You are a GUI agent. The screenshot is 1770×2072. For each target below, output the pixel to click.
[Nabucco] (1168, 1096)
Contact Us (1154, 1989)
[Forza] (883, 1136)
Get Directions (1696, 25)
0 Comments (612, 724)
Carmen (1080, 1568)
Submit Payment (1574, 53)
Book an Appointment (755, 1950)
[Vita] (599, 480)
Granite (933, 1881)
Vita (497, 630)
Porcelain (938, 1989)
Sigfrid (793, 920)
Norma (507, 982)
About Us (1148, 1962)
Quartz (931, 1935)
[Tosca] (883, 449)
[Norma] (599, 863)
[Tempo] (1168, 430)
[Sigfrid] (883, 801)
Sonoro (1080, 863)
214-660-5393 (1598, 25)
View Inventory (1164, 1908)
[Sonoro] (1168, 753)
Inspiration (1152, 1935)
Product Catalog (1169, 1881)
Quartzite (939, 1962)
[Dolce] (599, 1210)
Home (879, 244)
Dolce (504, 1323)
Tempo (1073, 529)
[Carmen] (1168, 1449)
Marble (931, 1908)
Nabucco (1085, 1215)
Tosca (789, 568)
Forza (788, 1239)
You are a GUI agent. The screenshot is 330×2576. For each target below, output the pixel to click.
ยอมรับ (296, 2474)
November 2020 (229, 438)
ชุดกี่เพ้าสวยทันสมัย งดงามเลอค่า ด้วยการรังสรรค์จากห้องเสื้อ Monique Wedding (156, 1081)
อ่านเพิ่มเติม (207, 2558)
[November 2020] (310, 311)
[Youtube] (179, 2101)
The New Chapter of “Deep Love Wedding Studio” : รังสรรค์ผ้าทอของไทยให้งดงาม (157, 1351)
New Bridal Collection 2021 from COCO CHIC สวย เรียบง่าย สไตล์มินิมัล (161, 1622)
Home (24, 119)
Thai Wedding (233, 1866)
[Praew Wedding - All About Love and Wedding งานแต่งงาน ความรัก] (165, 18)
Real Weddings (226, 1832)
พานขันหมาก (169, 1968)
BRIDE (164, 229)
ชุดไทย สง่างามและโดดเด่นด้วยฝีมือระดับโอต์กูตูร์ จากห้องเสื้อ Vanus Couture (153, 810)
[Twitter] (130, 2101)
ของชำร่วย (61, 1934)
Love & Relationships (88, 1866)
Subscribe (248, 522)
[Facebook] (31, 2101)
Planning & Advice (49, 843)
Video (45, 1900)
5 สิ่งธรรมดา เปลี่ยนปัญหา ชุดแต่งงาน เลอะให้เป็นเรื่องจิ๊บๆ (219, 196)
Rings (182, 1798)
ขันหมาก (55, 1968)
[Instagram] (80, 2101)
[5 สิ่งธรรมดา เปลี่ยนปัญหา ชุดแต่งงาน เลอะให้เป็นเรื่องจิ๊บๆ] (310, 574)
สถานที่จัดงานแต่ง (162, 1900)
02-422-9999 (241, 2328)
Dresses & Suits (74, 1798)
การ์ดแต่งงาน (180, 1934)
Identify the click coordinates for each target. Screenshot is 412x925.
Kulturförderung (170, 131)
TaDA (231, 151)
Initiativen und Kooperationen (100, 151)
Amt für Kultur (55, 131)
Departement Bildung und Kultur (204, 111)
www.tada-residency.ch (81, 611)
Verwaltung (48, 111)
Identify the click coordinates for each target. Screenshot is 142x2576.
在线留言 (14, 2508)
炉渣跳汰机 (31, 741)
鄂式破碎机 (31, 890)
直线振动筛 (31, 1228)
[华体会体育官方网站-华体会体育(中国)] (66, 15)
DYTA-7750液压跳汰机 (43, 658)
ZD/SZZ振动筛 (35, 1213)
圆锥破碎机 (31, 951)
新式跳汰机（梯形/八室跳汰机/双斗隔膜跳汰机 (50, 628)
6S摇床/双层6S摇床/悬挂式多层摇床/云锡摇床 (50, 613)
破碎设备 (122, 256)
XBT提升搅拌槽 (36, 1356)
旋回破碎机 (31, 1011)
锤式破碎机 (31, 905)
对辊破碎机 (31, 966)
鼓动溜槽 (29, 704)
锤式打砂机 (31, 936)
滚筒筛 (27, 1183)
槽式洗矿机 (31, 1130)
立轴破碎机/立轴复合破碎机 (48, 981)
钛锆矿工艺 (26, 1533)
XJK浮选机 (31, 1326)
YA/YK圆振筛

══════════════════════════════

* _Exercise requirements_
What lines of the listing above hold "pixel"? Copy all of them.

* _Reply to the task_
You are a GUI agent. The screenshot is 1770×2072. For each target below, output the pixel to click.
You are a GUI agent. The screenshot is 330×2576. For each target below, output the pixel to click.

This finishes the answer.